Rita é uma exímia contadora de histórias, da mesma forma que tem a capacidade de trazer a mais quotidiana (e banal) das ocorrências para um desfile. A coleção que apresentou na abertura da 43ª edição do Portugal Fashion não foi exceção. “Gosto de me inspirar em coisas que vou absorvendo, mais do que procurar um conceito. Durante o desenvolvimento da coleção ‘Telhados de Vidro’ [a coleção anterior], fazia sempre o mesmo caminho quando ia ter com a minha costureira e passava numa paragem de autocarro, onde via sempre as mesmas pessoas. Um dia, estava a chover imenso, e passei também pelo autocarro. Vinha fora de serviço”, conta. O que podia ser só mais uma trivialidade do dia-a-dia, foi afinal o clique para uma nova coleção, não o próprio do autocarro, mas as pessoas que continuaram confinadas ao banco da paragem. “É a história de estarmos à espera de algo que achamos que vai acontecer mas que não acontece. Daquele mood de aborrecimento que muitas vezes nos leva a estimular a nossa imaginação como forma de passar o tempo, observando o que está a acontecer”, resume.

Do tédio, partiu para o exercício de testar, imaginar e simular. Pegou em tapetes e aventais e inventou-lhes um novo uso, ou uma nova aplicabilidade. Vimos saias e partes de casacos e camisas serem usadas de forma descontextualizada. E tudo isto em amarelo, do princípio ao fim. Já na estação anterior, ainda na ModaLisboa, a jovem criadora tinha apresentado uma coleção com uma única cor, o azul. A obsessão pela monocromia não é só gosto, é método. “É algo que me identifica. Adoro trabalhar a construção, a forma e a manipulação e acho que as cores me distraem disso. Se souber que tenho uma coleção, do inicio ao fim, na mesma cor, não me vou distrair de tudo aquilo que quero trabalhar”, conclui.

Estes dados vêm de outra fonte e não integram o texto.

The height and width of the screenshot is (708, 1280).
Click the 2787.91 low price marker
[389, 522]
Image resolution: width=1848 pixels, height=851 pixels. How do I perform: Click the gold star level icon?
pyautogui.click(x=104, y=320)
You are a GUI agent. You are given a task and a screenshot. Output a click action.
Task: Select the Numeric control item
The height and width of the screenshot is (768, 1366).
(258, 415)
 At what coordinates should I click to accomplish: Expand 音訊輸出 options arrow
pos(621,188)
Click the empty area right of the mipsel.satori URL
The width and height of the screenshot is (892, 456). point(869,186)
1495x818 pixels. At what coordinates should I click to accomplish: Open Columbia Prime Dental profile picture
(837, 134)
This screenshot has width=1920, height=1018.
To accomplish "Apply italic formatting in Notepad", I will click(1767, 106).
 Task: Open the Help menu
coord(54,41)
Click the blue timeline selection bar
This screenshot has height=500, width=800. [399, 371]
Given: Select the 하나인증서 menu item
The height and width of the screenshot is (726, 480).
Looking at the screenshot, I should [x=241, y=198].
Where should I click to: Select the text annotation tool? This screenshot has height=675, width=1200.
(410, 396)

João Sousa © João Porfírio/Observador

Numa tarde muito pouco viajada, já que nenhuma das criadoras precisou de rumar a outras paragens para conseguir inspiração, João Sousa, a participar pela primeira vez no Bloom, foi até ao outro lado do mundo só para resgatar uma velha comunidade piscatória. Do Myanmar, chega “Filhos do Lago”, baseada nas roupas e no método de pesca dos homens que recolhem o seu sustento das águas do lago Inle. Uma referência que pode ter chegado via National Geographic, mas que permitiu ao estreante trabalhar cada detalhe da pequena coleção. As calças, em juta, surgiram num amarelo torrado, fiéis à tonalidade original das que são usadas por estes pescadores, as camisas e restantes peças em algodão foram estampadas com a ajuda de carimbos. O padrão também tem a sua origem, reproduz os campos de cultivo da região, tal como aparecem nas fotografias de satélite. O fiting ao nosso guarda-roupa foi eficaz, embora a interpretação se tenha mantido literal com recurso a redes de pesca e acessórios que remetem para os instrumentos de pesca usados pela comunidade.

Antes de João, desfilou ainda Luís Sandão, outro estreante. O designer partiu do fenómenos dos gémeos siameses, do medo de palhaços e do filme “Hedwig and The Angry Inch” para uma coleção, acima de tudo, conceptual. Em peças únicas, Luís juntou manequins aos pares. Perdeu-se na usabilidade, ganhou-se na criatividade e no engenho. Ser um bloomer é isto mesmo: ter espaço para assumir (ou construir) uma identidade própria.

O Portugal Fashion começa esta quinta-feira e, no primeiro dia, conta ainda com os desfiles de Carla Pontes, Susana Bettencourt e TM Teresa Martins. Até sábado, mais 20 marcas e criadores passam pela Alfândega do Porto.